▶ [Directions] Repeat all of the data word for word so that only the pictures are missing from the copy.

▶ [The records]
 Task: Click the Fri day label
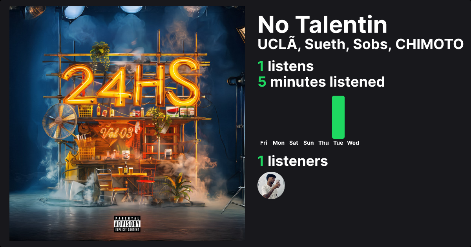point(264,143)
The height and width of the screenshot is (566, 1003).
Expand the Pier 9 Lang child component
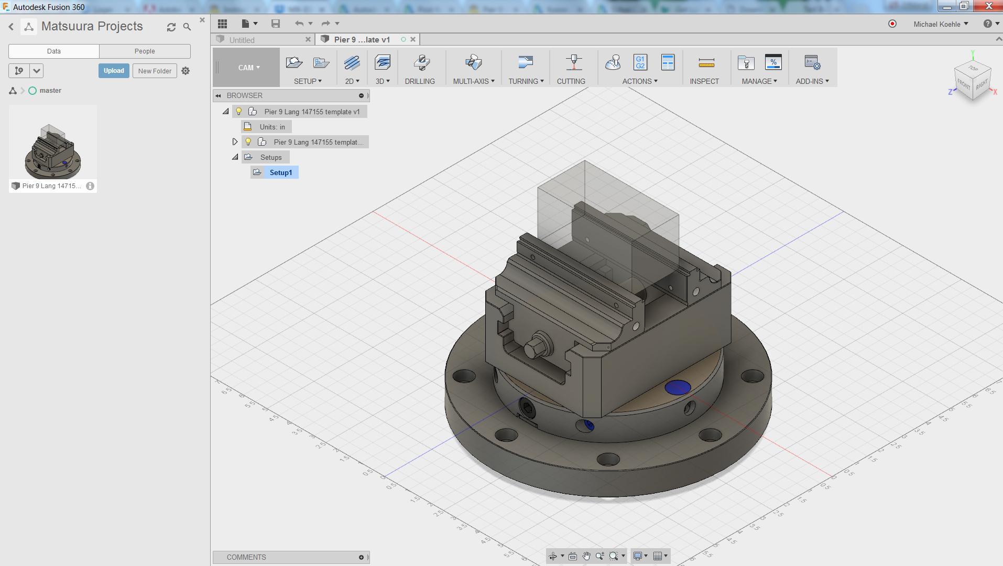pos(235,142)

▶ [The answer]
 Task: Click the Fri day label
point(264,143)
The height and width of the screenshot is (566, 1003).
Expand the Pier 9 Lang child component
pos(235,142)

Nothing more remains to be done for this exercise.